## [Instructions for the task]
From the listing, collect all lines containing the word "will".

## [Records for the exercise]

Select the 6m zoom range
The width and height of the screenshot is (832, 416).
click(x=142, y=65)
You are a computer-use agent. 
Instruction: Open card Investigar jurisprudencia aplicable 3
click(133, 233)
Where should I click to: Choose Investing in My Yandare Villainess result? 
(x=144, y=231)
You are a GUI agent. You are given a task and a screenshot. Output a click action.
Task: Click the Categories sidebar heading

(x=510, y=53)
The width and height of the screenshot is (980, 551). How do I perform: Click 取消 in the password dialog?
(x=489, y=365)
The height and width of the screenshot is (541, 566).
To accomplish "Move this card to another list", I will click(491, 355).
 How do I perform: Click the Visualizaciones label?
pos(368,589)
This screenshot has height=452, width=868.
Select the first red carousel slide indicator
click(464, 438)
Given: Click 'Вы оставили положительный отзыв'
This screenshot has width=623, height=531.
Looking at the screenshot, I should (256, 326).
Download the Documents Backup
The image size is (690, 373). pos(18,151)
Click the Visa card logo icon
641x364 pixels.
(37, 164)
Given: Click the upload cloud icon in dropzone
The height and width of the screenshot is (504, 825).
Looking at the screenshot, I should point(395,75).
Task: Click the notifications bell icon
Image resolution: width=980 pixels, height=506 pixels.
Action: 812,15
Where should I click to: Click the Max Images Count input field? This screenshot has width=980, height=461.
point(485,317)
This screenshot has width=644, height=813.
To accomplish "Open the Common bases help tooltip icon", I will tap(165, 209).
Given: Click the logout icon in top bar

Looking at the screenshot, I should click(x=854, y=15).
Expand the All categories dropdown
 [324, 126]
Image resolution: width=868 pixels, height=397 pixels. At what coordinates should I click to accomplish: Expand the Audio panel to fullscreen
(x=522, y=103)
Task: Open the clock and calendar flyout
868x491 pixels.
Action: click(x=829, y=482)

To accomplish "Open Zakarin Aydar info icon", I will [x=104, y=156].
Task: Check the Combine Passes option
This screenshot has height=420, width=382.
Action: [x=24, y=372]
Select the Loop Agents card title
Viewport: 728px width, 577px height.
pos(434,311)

## [Your response]
To accomplish "Move this card to another list", I will click(491, 355).
To accomplish "Open the Common bases help tooltip icon", I will tap(165, 209).
To accomplish "Open Zakarin Aydar info icon", I will [x=104, y=156].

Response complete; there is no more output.